À côté de cela, avec Hugo on a créé en 2022 notre domaine qui s'appelle "Hugo & Pauline Villa". Sur ce domaine, la majorité des raisins sont de l'achat. Petit à petit, le souhait serait de récupérer des vignes. On a une gamme du domaine familial avec des vins un peu "gastro" que "bistrot", et des contenants différents. D'un côté, il y a la reprise du domaine familial dont on est très fier, et de l'autre, il y a notre domaine où on va pouvoir s'amuser sur des choses qui nous ressemblent et sur lesquelles nous aurons la main mise à 100%. Les deux domaines restent joints."
EN QUOI VOTRE VISION DU DOMAINE ET DU TERROIR EST-ELLE DIFFÉRENTE DE LA GÉNÉRATION PRÉCÉDENTE ?
"On a une vision différente au niveau du terroir qui a subi des traitements chimiques ces dix dernières années. Notre générationen a plus que conscience et nous n'avons plus le choix de remettre une terre saine et des vignes qu'on traite le mieux possible. Il y a aussi les changements climatiques auxquels on se prépare à faire face et dont la génération de mon père n'était pas encore concernée il y a 30 ans lorsqu'il a commencé. À la fois, nous avons une vision similaire dans le sens où, avec Hugo sur le nouveau domaine qu'on a créé, nous restons sur des cépages très identitaires. On travaille la Syrah, le Viognier, la Marsanne, etc... ce qui reste l'ADN de la Vallée du Rhône septentrionale. On garde le respect des traditions tout en faisant face aux nouvelles difficultés."
TRAVAILLER EN FAMILLE, UN POINT FORT, UN POINT FAIBLE ?

### Objectifs
(A) Selon l'extrait sur le domaine viticole, en quelle année le domaine « Hugo & Pauline Villa » a-t-il été créé ?
(B) Restituez à l'identique, dans l'extrait sur le domaine viticole, tout le passage allant de « À côté de cela, avec » jusqu'à « GÉNÉRATION PRÉCÉDENTE ? ».
(C) Reprenez l'extrait sur le domaine viticole à la suite de sa dernière phrase et poursuivez-le.

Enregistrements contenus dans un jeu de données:
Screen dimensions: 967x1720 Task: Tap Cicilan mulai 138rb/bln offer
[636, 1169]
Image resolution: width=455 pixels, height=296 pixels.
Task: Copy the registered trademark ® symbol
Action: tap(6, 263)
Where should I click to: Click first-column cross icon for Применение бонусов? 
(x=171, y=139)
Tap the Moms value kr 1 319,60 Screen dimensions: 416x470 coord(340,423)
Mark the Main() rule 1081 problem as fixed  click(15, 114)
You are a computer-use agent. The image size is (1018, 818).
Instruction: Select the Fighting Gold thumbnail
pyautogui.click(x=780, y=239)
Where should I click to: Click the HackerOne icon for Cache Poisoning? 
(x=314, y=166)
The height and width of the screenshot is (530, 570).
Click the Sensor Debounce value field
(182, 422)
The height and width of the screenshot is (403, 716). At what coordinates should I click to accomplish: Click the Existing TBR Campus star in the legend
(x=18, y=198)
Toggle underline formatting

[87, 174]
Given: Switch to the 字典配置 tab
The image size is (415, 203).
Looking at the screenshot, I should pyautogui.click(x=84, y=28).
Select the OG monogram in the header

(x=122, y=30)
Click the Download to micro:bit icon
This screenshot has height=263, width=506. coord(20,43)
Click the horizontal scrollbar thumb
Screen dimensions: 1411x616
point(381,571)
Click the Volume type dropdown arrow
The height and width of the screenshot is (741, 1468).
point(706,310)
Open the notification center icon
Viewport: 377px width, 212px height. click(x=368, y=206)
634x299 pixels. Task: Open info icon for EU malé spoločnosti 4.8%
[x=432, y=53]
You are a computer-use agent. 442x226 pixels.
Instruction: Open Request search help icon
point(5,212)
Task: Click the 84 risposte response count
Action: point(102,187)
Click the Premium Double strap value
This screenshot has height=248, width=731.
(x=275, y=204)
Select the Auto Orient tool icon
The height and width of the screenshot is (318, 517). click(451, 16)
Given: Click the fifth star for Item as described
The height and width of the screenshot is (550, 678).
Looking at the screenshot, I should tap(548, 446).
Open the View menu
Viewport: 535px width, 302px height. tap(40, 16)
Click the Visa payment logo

### Corrigé
(A) En 2022.

(B)
À côté de cela, avec Hugo on a créé en 2022 notre domaine qui s'appelle "Hugo & Pauline Villa". Sur ce domaine, la majorité des raisins sont de l'achat. Petit à petit, le souhait serait de récupérer des vignes. On a une gamme du domaine familial avec des vins un peu "gastro" que "bistrot", et des contenants différents. D'un côté, il y a la reprise du domaine familial dont on est très fier, et de l'autre, il y a notre domaine où on va pouvoir s'amuser sur des choses qui nous ressemblent et sur lesquelles nous aurons la main mise à 100%. Les deux domaines restent joints."
EN QUOI VOTRE VISION DU DOMAINE ET DU TERROIR EST-ELLE DIFFÉRENTE DE LA GÉNÉRATION PRÉCÉDENTE ?

(C)
"Le point fort serait qu'on se connaît tellement par coeur, qu'on est très complémentaire, ce qui a facilité l'identification des rôles et la division des tâches. Le point faible, que je définirais comme le piège de travailler en famille, est la tendance à moins communiquer, en supposant que l'autre sait déjà ou qu'on en parlera au repas de famille. Au démarrage, nous sommes tous partis de notre côté sans poser de bases pour travailler à quatre. On a donc mis en place une réunion de famille par mois où on discute de ce qu'il s'est passé et des projets à venir."
UNE CUVÉE PRÉFÉRÉE ?
"Mon coup de coeur à chaque étape de la vinification, des raisins rentrés au premier jus, à l'élevage pendant l'hiver, c'est "Esprit d'Antan" en rouge en IGP Collines Rhodaniennes. C'est une identité, une typicité des terroirs et un profil marquant qu'on retrouve chaque année en dégustation. On est sur des terroirs de schistes, sur nos parcelles les plus au Nord sur la rive gauche, qui donne des Syrah d'une superbe finesse. J'espère qu'elle deviendra le prochain cru de la Vallée du Rhône car elle a tout pour."